__EXERCISE DESCRIPTION__.
Scan the records for the string "Policy" and copy every line that holds it.

__DATA TO USE__.
::::::::
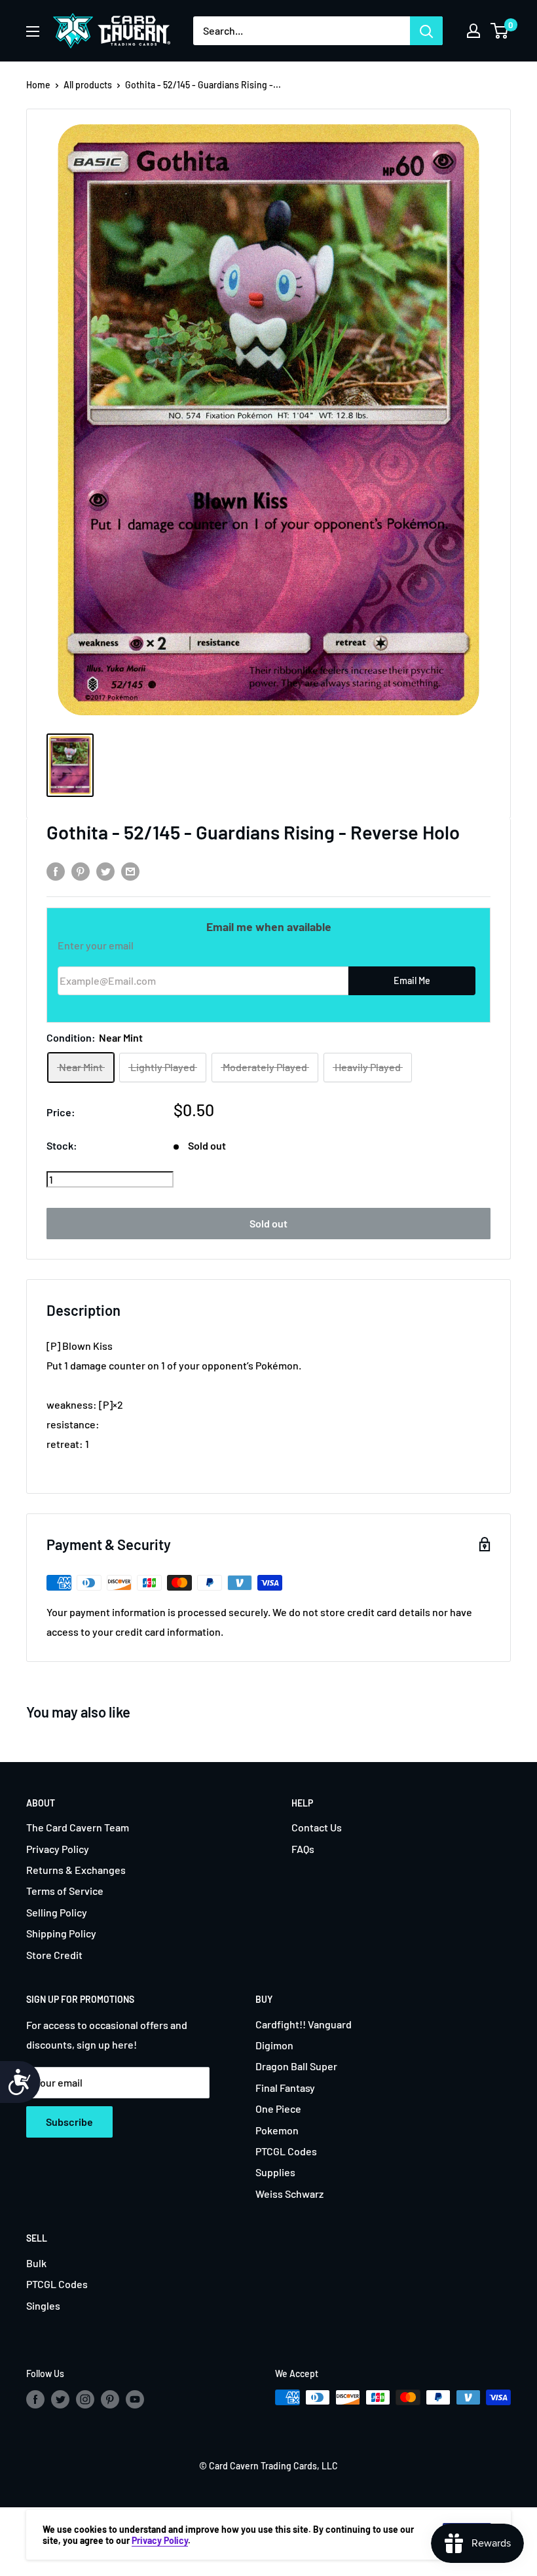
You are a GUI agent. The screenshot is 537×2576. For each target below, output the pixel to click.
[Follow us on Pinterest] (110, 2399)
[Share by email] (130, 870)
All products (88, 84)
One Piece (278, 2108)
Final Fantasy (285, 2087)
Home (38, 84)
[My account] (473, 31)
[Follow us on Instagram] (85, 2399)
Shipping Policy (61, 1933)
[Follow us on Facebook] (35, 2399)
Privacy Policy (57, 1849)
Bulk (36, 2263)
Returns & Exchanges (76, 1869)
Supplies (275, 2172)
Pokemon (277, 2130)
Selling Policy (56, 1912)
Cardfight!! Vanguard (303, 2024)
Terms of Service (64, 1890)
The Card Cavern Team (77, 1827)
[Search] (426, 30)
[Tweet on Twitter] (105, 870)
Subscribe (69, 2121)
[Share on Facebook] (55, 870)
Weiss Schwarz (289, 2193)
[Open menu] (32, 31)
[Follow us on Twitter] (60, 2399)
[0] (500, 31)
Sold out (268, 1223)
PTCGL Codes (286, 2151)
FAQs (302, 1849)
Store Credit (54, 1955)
::::::::
__REPLY TO THE TASK__.
Shipping Policy (61, 1933)
Privacy Policy (57, 1849)
Selling Policy (56, 1912)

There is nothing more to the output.